Can anyone really think that the precious snowflakes on our college campuses, or the SJW (Social Justice Warriors) brigades in our streets who are openly advocating to eliminate the Freedom of Speech, or 'unbiased' newscasters talking openly of how those they violently disagree with are 'enemies of the state', can anyone really think that these types are going to be tolerant towards those who say 'Oh, I don't pay attention to that stuff' for much longer? How much longer? And when that vocal 'majority' refuses to allow others the choice to either disagree or evade deciding, what do you suppose is going to be the reaction of those who do disagree with them, and what options will they have to do so?

Will the one side have any option left open to them, but to take the other side at their own words, as being their enemies?

No, the time is coming where all will have to decide, one way or the other, where they stand on these issues, because they are what is driving our current events, and your place within them, and brushing them off cannot remain an option much longer. Each person is going to have to choose what they support, and what they will reject. But for those who haven't been paying attention, those - Left, Right, Libertarian and the target rich Moderate center - who've been coasting along on the strength of their snap judgments on this and that - what are they going to base those decisions upon?..."
Again, don't worry so much about whether the answers that come to your mind are correct, just focus on questioning them. Even questioning just one or two of those questions, is likely to carry you through at least fifteen minutes of time.
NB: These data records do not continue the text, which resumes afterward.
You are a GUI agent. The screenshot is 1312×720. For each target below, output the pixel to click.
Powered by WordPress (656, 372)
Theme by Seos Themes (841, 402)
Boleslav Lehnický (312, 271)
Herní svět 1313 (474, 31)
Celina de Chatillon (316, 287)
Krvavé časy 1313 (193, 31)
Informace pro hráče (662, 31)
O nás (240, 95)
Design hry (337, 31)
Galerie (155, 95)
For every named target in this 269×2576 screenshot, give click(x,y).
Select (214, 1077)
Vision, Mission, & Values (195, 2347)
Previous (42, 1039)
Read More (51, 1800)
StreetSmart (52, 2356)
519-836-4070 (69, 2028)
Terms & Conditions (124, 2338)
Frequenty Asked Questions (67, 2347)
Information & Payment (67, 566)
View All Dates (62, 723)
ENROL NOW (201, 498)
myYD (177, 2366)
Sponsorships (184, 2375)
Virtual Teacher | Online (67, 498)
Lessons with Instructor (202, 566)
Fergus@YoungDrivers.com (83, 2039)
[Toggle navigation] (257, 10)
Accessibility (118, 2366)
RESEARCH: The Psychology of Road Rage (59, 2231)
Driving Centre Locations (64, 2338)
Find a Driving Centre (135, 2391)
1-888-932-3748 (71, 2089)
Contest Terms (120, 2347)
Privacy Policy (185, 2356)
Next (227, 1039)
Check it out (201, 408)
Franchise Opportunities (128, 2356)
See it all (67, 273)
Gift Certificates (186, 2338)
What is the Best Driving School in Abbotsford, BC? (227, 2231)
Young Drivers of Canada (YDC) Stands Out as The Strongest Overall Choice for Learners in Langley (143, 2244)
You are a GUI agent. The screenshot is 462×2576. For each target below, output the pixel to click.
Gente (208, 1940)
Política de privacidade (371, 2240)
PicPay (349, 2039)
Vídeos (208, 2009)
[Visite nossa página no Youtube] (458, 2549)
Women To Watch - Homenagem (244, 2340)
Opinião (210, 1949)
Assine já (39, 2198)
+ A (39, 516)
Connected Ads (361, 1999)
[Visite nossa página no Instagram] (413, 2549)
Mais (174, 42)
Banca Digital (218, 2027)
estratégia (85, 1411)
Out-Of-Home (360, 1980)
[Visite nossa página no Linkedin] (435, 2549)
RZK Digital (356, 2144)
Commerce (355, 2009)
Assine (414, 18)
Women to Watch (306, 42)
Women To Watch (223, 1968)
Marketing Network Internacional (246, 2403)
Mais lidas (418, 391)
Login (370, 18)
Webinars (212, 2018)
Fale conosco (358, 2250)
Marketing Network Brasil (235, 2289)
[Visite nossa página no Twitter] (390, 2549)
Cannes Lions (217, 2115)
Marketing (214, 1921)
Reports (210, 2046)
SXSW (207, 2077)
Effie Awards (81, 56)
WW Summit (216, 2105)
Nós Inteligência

And at the very least, the results are likely to be less shocking than being left alone with nothing to distract you from them.

And remember, as the 'studies show' showed,
"Try to notice: Right before you reach for the habit you want to break, do you experience an uncomfortable feeling that you are trying to distract yourself from?

You won’t break a habit if you are not comfortable with being uncomfortable...."
Break the habit. Prefer the company of your thoughts for fifteen undistracted minutes, to getting an electric shock, for after all, the new year, not to mention the new decade, is going to be very much longer than 15 minutes!

Happy New Year!


2 comments:

angie said...

But I suspect for many people that is like running around a giant unfurnished mansion for 15 minutes. There's very little in there upon which to contemplate and in the end will you have a beautiful room? Not as likely as it would be if you were drawing different pieces of furniture and knick knacks together from various rooms to design a complete room. You need information upon which to form your theories and that you either get from personal experience or reading. If the exercise is to first see how empty the space is then it is worthwhile, but I would think it time better spent in future sessions reading the thoughts and experiences of others to improve your answers to those questions.

Van Harvey said...

angie said "...that is like running around a giant unfurnished mansion for 15 minutes..."

lol, I suspect it may be more like running around a mansion filled with debris and a gajillion lego blocks strewn about the floor, but I take your meaning. The "Start off with some basics" section was to prime the pump.

I suspect your digs are well furnished, but just in case, or for anyone playing along at home who're curious, this post has some suggestions at the end for where to begin shopping.